Oleh: Rumi*
Hampir setiap tahun, pada tanggal 1 Mei, para buruh melakukan unjuk rasa untuk menyuarakan hak-haknya sebagai buruh yang belum sepenuhnya terpenuhi. Di antara tuntutan yang disuarakan adalah upah yang layak, kontrak kerja, dan lain sebagainya. Tuntutannya sangatlah sederhana, yakni menagih janji kesejahteraan buruh.
Demo atau unjuk rasa yang dilakukan oleh para buruh menjadi salah satu bukti belum tercapainya kesejahteraan buruh di Indonesia. Mereka vokal menyuarakan tuntutan yang sama. Indonesia memiliki sejarah kelam mengenai demo buruh yang menewaskan seorang perempuan bernama Marsinah pada tahun 1993. Kesejahteraan buruh sudah menjadi polemik bahkan hingga sampai saat ini.
Seolah belum menemukan titik temu penyelesaian, kini kaum buruh kembali dikejutkan dengan disahkannya Omnibus Law Cipta Kerja pada tanggal 5 Oktober 2020. Sekalipun mendapat penolakan keras dari berbagai lini masyarakat, lolosnya Undang-Undang kontroversial tersebut membuat seluruh masyarakat terheran-heran.
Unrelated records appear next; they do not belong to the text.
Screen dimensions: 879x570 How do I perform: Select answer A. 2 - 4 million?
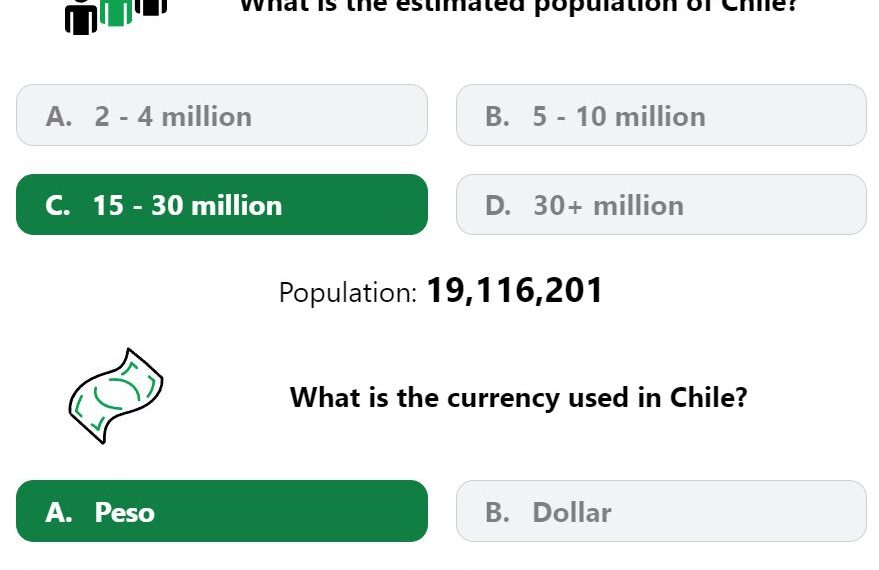coord(222,115)
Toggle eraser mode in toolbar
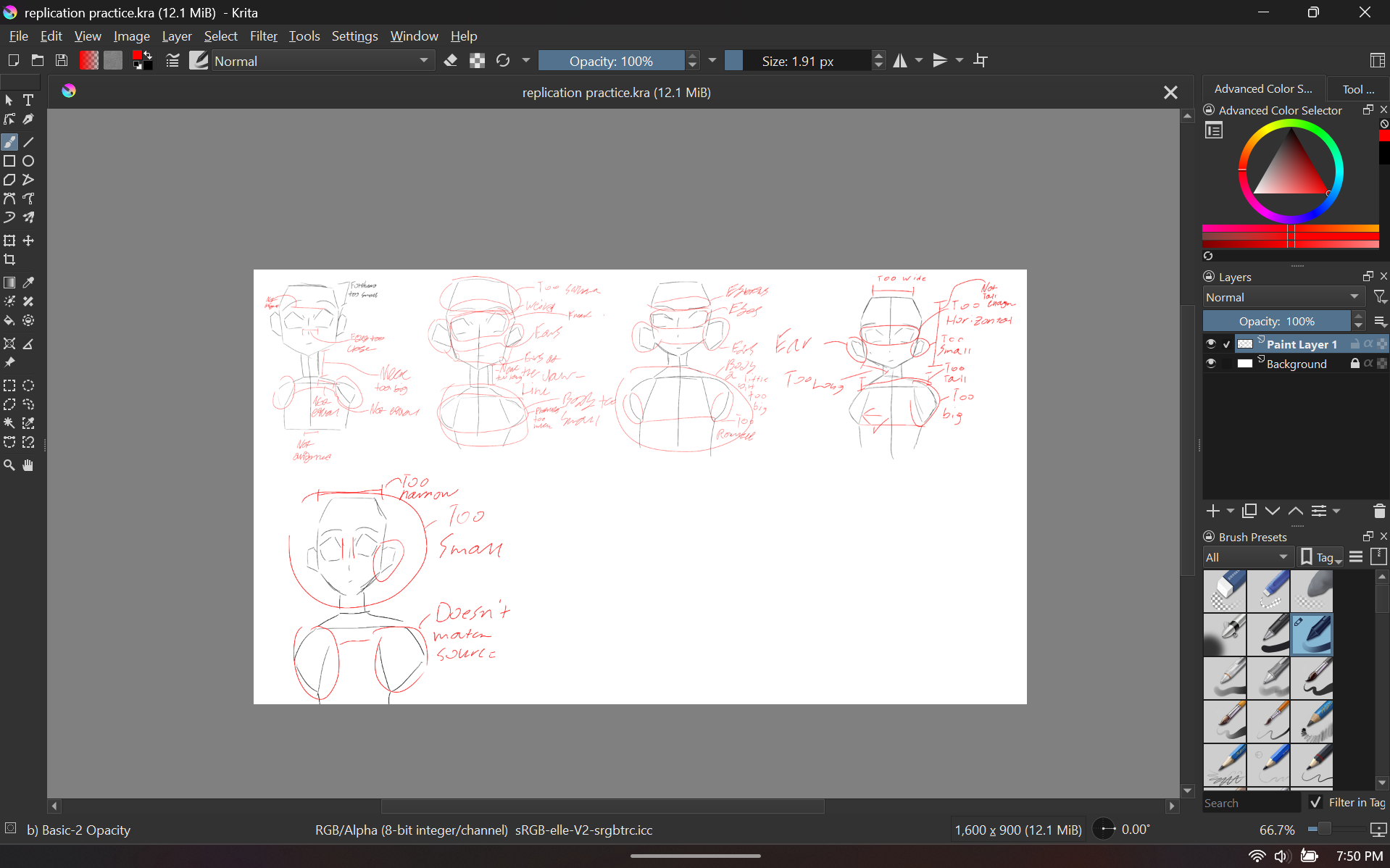 (x=451, y=61)
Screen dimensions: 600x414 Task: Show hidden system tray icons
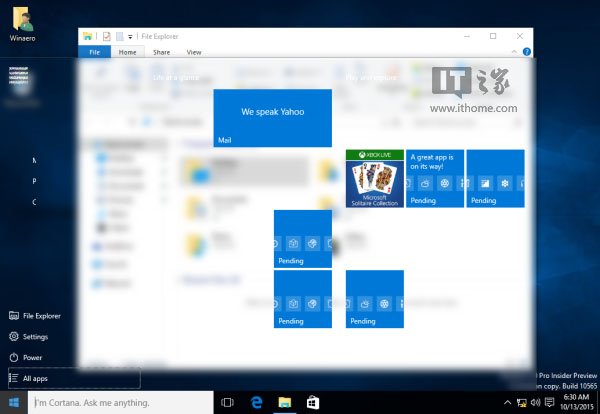tap(507, 403)
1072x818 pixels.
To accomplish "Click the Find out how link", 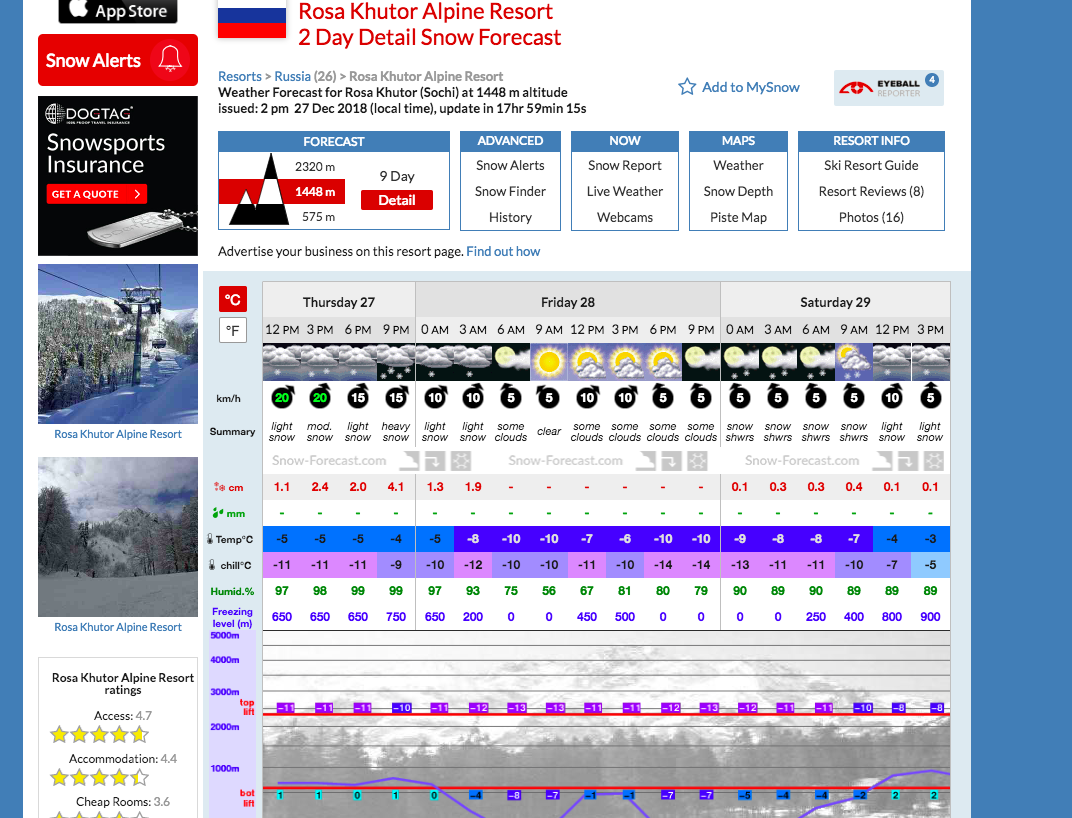I will tap(503, 252).
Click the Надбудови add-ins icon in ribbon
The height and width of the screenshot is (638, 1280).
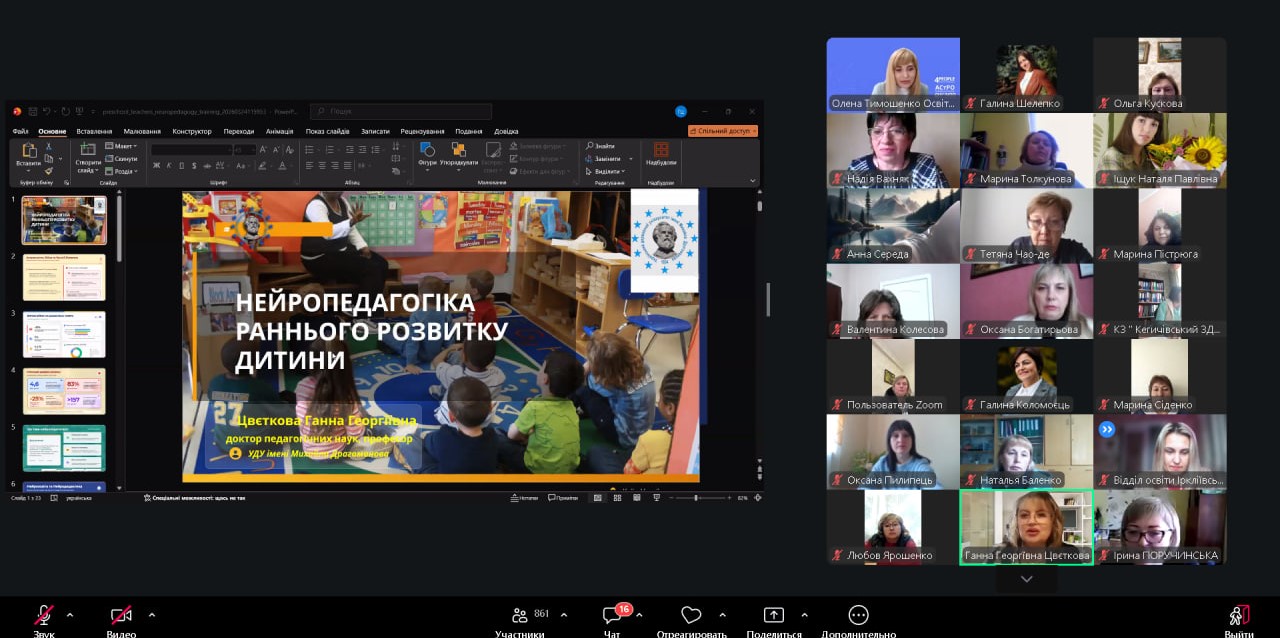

Regulasi ketenagakerjaan di Tanah Air seringkali jutsru berpihak kepada pengusaha atau investor. Hal ini membuat kesenjangan sosial antara pengusaha dan buruh. Upah pekerja Indonesia (95 US$) lebih kecil dibandingkan negara-negara di kawasan Asia Tenggara. Seperti Filipina (142 US$), Laos (140 US$), dan Kamboja (166 US$). Badan Pusat Statistik (BPS) menyatakan rata-rata upah buruh pada Februari 2020 sebesar Rp. 2,92 juta per bulan. Realita yang ada mengatakan bahwa jumlah tersebut belum sepenuhnya dapat memenuhi kebutuhan pokok minimum di Indonesia. Apalagi, jika Omnibus Law Cipta Kerja benar adanya merugikan buruh, maka semakin terpuruklah nasib para buruh di Tanah Air. (kompas.com/10/10/20)
Kecenderungan yang berpihak pada investor merupakan ciri khas Kapitalisme yang saat ini bercokol di Tanah Air. Roda perekonomian berada di tangan para pemilik modal. Cara apa saja dapat ditempuh demi mewujudkan kesejahteraan. Imbasnya, kesenjangan sosial semakin menjadi. Si kaya semakin berjaya, si miskin makin menderita. Ironi yang dapat dirasakan saat ini.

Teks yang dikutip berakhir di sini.